Auditors can earn additional certifications, according to the US Bureau of Labor Statistics. The Institute of Internal Auditors offers the Certified Internal Auditor (CIA) designation to college graduates who have worked for two years as internal auditors and have passed a four-part examination. The same organization also offers the designations of Certified in Control Self-Assessment (CCSA), Certified Government Auditing Professional (CGAP), and Certified Financial Services Auditor (CFSA). To obtain these certifications, auditors must pass the exams and meet educational and experience requirements.
The ISACA also offers a specific certification for auditors who focus on technology. It confers the Certified Information Systems Auditor (CISA) designation upon candidates who pass an examination and have five years of experience auditing information systems. Information systems experience, financial or operational auditing experience, or related college credit hours can be substituted for up to two years of information systems auditing, control or security experience.
Knowledge, Skills, and Abilities
The most important knowledge for technology auditors to possess is extensive knowledge of the technologies they audit. In order to recommend and find areas of potential security breaches and other issues, technology managers must know how potential hackers and criminals could break into the bank’s technology systems. That means he or she must have detailed knowledge of how certain technologies work, especially those that are “online.”

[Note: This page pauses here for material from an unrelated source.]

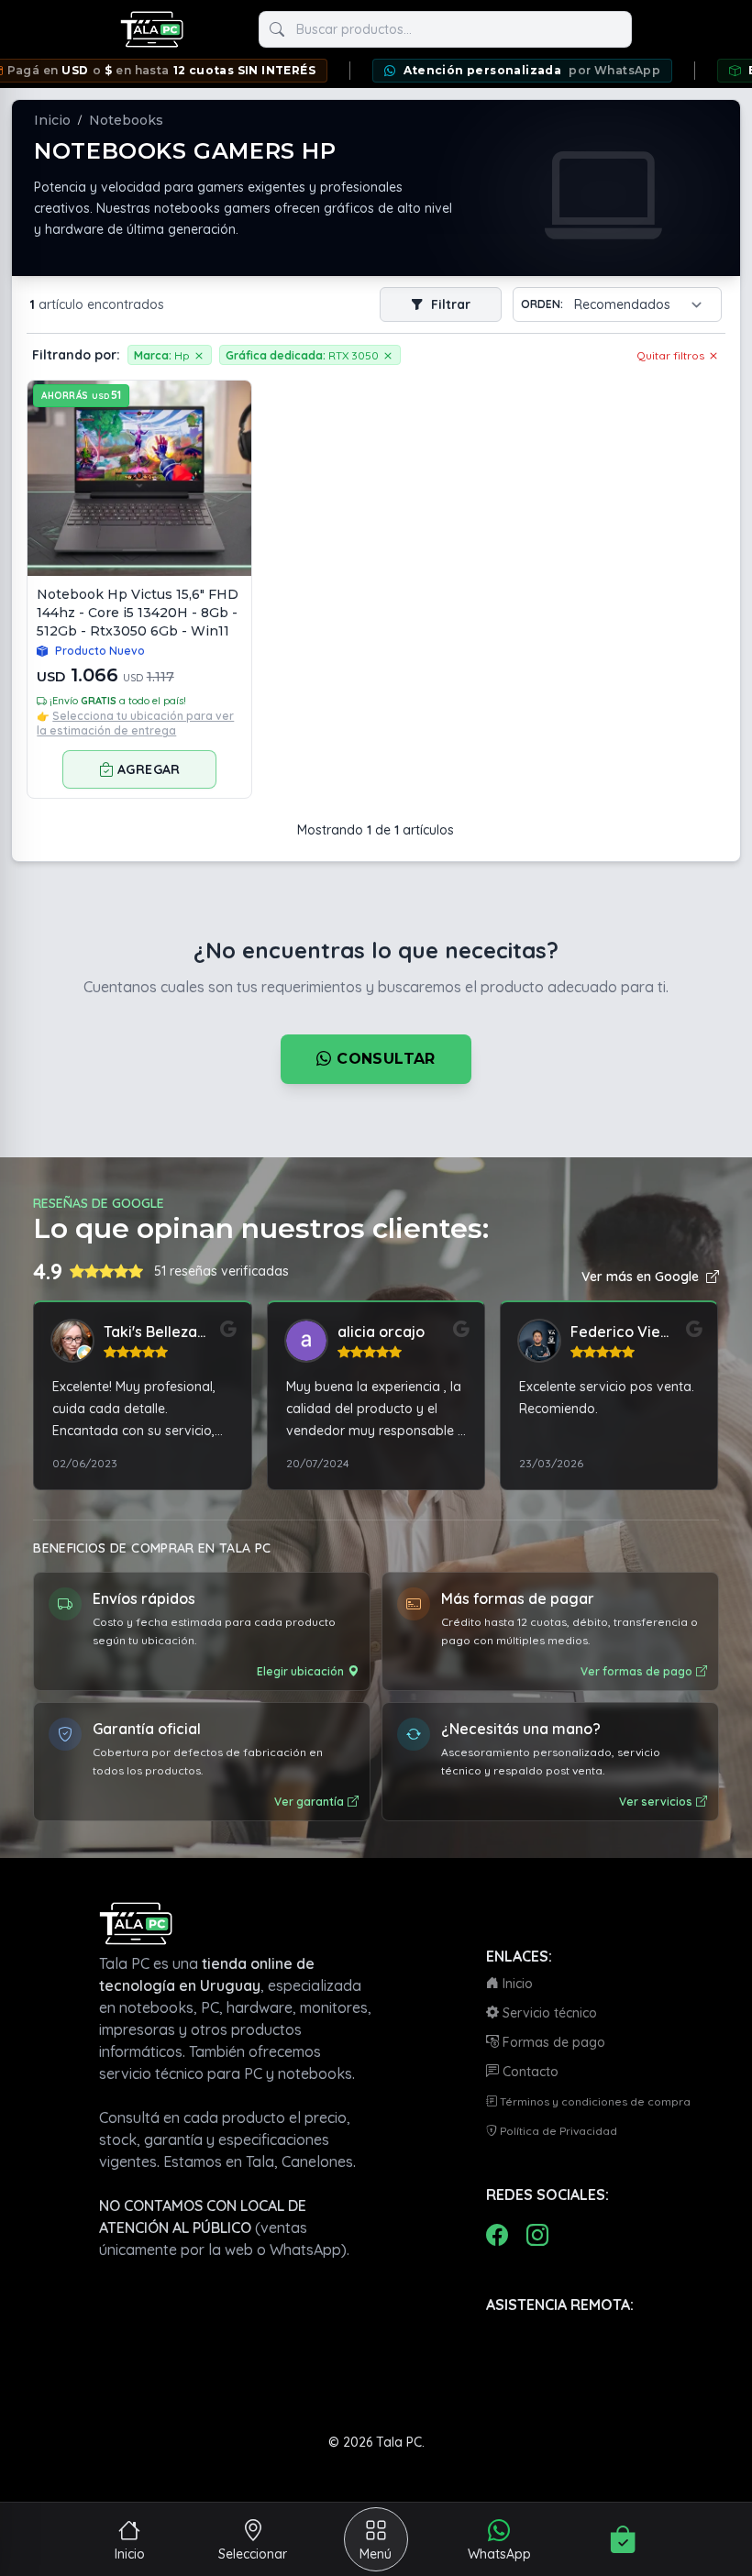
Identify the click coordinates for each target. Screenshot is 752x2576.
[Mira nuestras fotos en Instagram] (537, 2235)
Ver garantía (309, 1801)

The technology auditor also needs to be very familiar with banking policies and procedures, as well as federal regulations governing all banking transactions. He or she needs this knowledge in order to determine if the bank is not meeting the regulations or if the bank’s policies are not complying with all of them and need to be revised.
Technology auditors must be sticklers for details. No detail can be overlooked or omitted. The technology auditor needs to be thorough, organized, and systematic. Since technology auditors need to work with different people in different business units, they should also have very strong communication skills, including strong writing skills. They should be comfortable working as a team. They should also be comfortable delivering less than favorable information to business units when the occasion arises.
Technology auditors working for large banking institutions can earn a higher average salary than auditors working for accounting firms, government agencies, and smaller banks. According to the U.S. Bureau of Labor Statistics, accountants and auditors earn an average of approximately $59,000 per year, and this is also the average salary for technology auditors. More senior technology auditors can earn as much as approximately $100,000 per year, or more, depending on the location of the bank, according to Salary.com.
Potential Career Paths
Of the different kinds of internal auditors, technology auditors have a narrower career path. Because they focus on technology, rather than on overall business operations, they are less likely to be promoted to higher level positions. Depending on the size of the bank, there may be various levels of technology auditors. Entry level technology auditors can work their way up through the ranks to become level II, III, IV, and higher auditors. They can also become supervisors and managers.
However, once the successful technology auditor has risen to the top of the department, he or she may have limited promotional opportunities from there. To further advance, the technology auditor may need to transfer to a larger company, or start his or her own auditing or consulting business.